• **Stated task 1**:
Answer these questions using the forum thread about old games, one line per answer, marked (a), (b), (c):
(a) On what platform did the first poster play the game from around 2005?
(b) According to Melissa-Crossing, what was taken from the brother along with his stuff and money?
(c) Which series does n64king say goes along with Ratchet and Clank?
• **Stated task 2**: Extend the forum thread about old games, starting after its final line.
[START OF Document excerpt]
It's an old game from around 2005 and was available on many platforms. I played it on the PC and was amazed. It's kind of an adventure game with platformer elements. You're playing as a kid with psychic powers who is staying at camp with a few friends. Ten something unexpected and weird happens and you have to go on a quest to recover some very valuable thing. Don't want to spoil anyone  The different levels are amazingly detailed, imaginative and unique worlds. You gain new psychic powers throughout the game and can use them to interact directly with the world. I had so much fun playing this game. The dialogues were verry funny and refreshing, the difficulty was challenging but not too hard (except the bloody Meat Circus! Tough nut to crack! But very rewarding).


----------



## n64king (Jul 20, 2014)

Mentioned way far back, but it's a good one to mention. I recently downloaded it on my PS3, literally everyone got excited about it. Total cult classic.


----------



## remiaphasia (Jul 20, 2014)

I love the entire Ratchet and Clank series but it seems like they're somewhat of a cult thing now.


----------



## Melissa-Crossing (Jul 20, 2014)

I used to love Helmet Heroes.

Helmet Heroes was a game on the computer and you could choose a different class and train to level up and by weapons/armor. I played it for hours at a time and I played it for one year. I stopped playing it, because the updates made the game... I dont know... less playable. There were too many hackers and people who stole, that you couldn't trade with anybody without the fear of getting money or something stolen. 

When of the main reasons why I stopped was because my brother got hacked, lost all his stuff, lost all his money, and his pet duck got stolen! (We bought matching pet ducks and trained together.) He confronted the guy and the creator, but nothing was done! 

I haven't touched the game since.


----------



## n64king (Jul 21, 2014)

remiaphasia said:


> I love the entire Ratchet and Clank series but it seems like they're somewhat of a cult thing now.



That feels like that happens to all those Playstation exclusive platformers that do really well. I feel like that series goes along with Jak & Daxter.


----------



## Alienfish (Jul 24, 2014)

I like most R&C but secret agent clank is so much fail lol.

also about wario land 3.. apparently you could have Japanese text(like all the stages written in japanese)/dialogue. man cant have been much dual audio/text back then


----------



## Flop (Jul 24, 2014)

Kirby Air Ride for GC and Kung Fu Chaos for Xbox.  Ahhhh, the memories.


----------



## Taycat (Jul 24, 2014)
[END OF Document excerpt]
[START OF Data section]
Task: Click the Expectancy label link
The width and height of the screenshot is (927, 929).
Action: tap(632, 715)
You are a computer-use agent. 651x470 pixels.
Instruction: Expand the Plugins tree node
[END OF Data section]
[START OF Data section]
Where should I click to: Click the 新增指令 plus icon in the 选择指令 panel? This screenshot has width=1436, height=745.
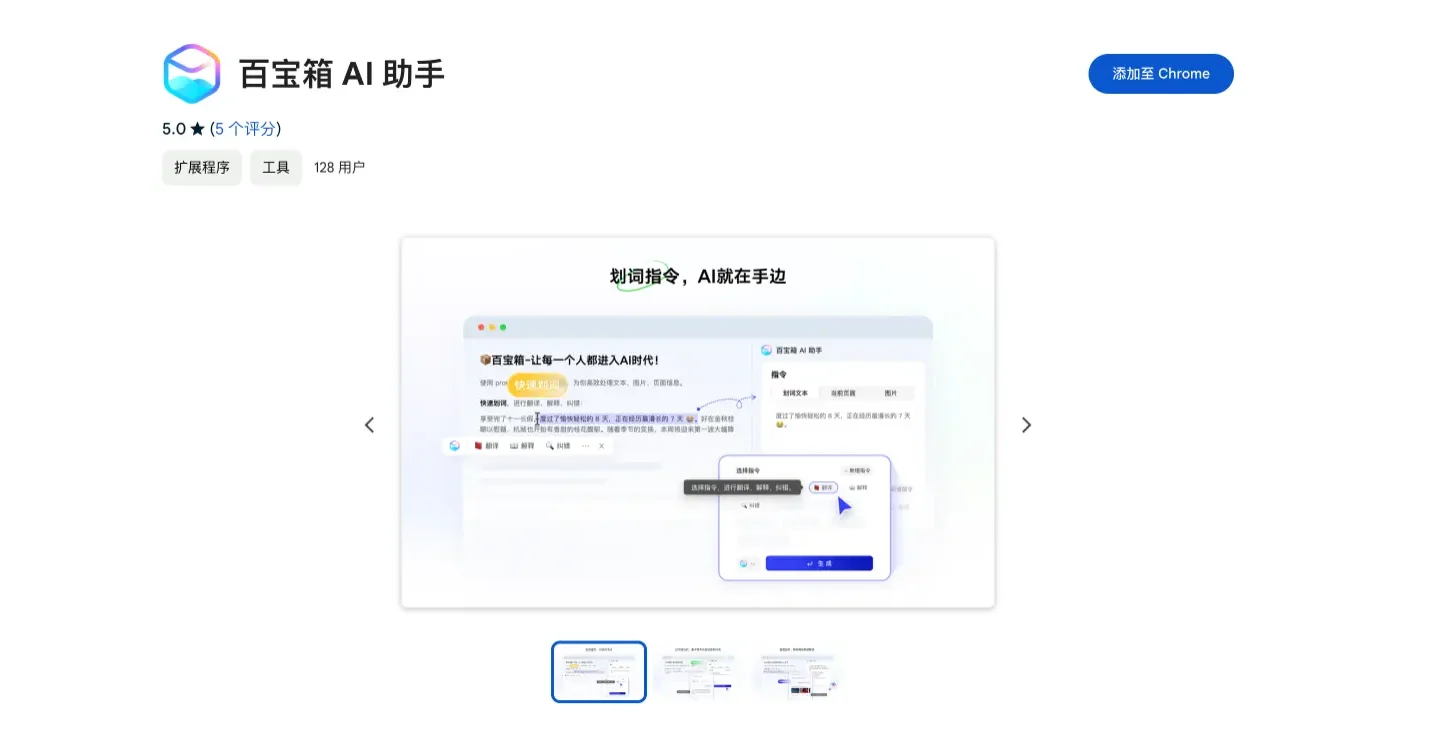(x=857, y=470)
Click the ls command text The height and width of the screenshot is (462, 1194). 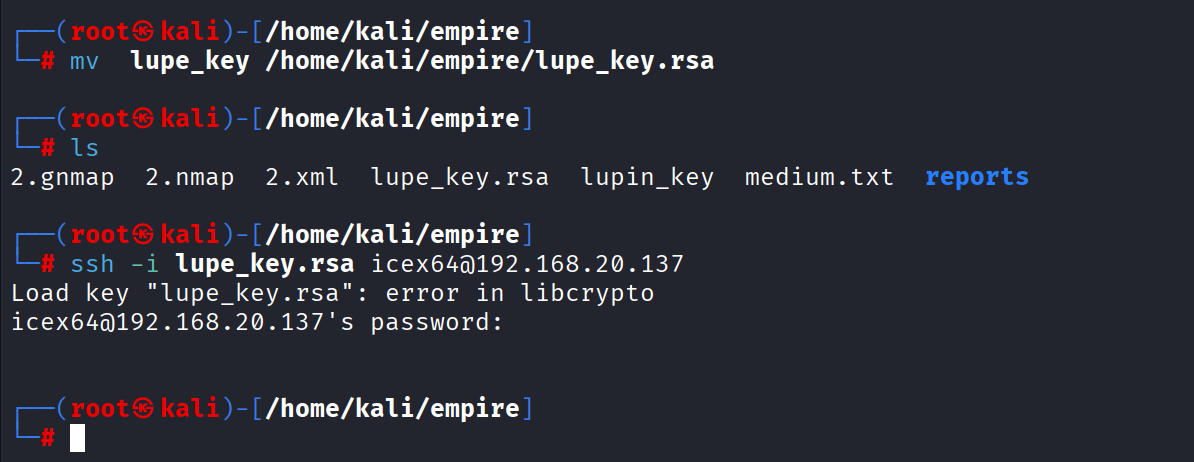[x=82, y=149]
[END OF Data section]
[START OF Data section]
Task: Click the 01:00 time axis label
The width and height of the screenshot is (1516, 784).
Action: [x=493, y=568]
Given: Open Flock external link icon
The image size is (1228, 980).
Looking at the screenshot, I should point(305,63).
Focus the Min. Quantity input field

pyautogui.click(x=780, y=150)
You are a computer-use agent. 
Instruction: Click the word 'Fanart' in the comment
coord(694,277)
[END OF Data section]
• **Result 1**:
(a) The PC.
(b) His pet duck.
(c) Jak & Daxter.

• **Result 2**:
Probably Pokemon Black and White.
They're not too old, but nobody seems to care for them anymore


----------



## n64king (Jul 24, 2014)

Basically the entire Wario series is on VC now, I'm gonna have to get them all cause I'm on a Wario kick. I didn't realize it until last night that's funny I come back and there's mention of Wario Land.

I gotta restart White and play it for real, it feels like the balance is off and that this game is more against me than any other Pkmn game


----------



## Dewy (Jul 24, 2014)

MisterEnigma said:


> I never see anyone ever mention the Freddi Fish games, though I'm not even sure if it was even that popular a series. I certainly loved them as a kid though, they were my first PC games, along with Putt-Putt.



I _loved_ Freddi Fish and Putt-Putt. And Spy Fox and Pajama Sam. Humongous Entertainment made such amazing children's games :')
Never heard anyone else mention them though, so I don't know if they were very popular


----------



## n64king (Jul 24, 2014)

I remember seeing them often, and remember kids who didn't have a console of any type, but had a family PC back in the day, would mention Putt-Putt and Pajama Sam, and I still think I may remember Freddi Fish. I never played any, they never appealed to me. Don't they still sell Pajama Sam? I swear I've seen it somewhat recently


----------



## Alienfish (Jul 25, 2014)

Flop said:


> Kirby Air Ride for GC and Kung Fu Chaos for Xbox.  Ahhhh, the memories.



omg.. my friends have air ride in german xD kinda weird but def underrated


----------



## n64king (Jul 25, 2014)

All you Golden Sun fans get Golden Sun: Lost Age on WiiU sometime soon, Pegi has it on their site now rerated the same as before


----------



## nekosync (Jul 25, 2014)

The Darkness! I never hear anyone mention it.


----------



## Alienfish (Jul 26, 2014)

also.. the cat lady. one of the best point and click games there is.


----------



## Alyx (Jul 26, 2014)

Trauma Center! It has a really small fandom and the last game was released in 2010 and I really wish that we would have a new game, because I don't really see it anywhere anymore except for in my little circle of Trauma Center friends.


----------



## Alienfish (Jul 27, 2014)

OMG YES TRAUMA CENTER

i played under the knife for ds, sooo awesome.


----------



## Nighty (Jul 27, 2014)

Sonic Adventure 2 was my life at one point. I still catch myself going back to my Gamecube to try to finish the A Rankings.
Paper Mario: The Thousand Year Door was also pretty great. 

To the person who mentioned Golden Sun, you rock!


----------



## Togekiss (Jul 28, 2014)

I've never heard anyone mention Kirby Air Ride for GC and Dragon Quest Heroes: Rocket Slime for DS. I loved those two games deeply.


----------



## ellabella12345 (Jul 29, 2014)

Sonic Hero, Crash bandicoot, Spyro, Tekken


----------



## Mini Mario (Jul 30, 2014)

Sonic Heroes = Best Sonic Game Ever
EDIT:
IT also contains my Favorite Quote/Text Alert


----------



## Alienfish (Jul 30, 2014)

The gamecube mario party games, especially 4 and 6. man <3


----------



## n64king (Jul 30, 2014)

What about the Trauma Center for Wii? Y/N?

ugh disappoint, I forgot how bad the Wii version of Crusi'n was, why Midway why. Why did you shove off one of your best arcade racers to a crappy port of Fast & Furious.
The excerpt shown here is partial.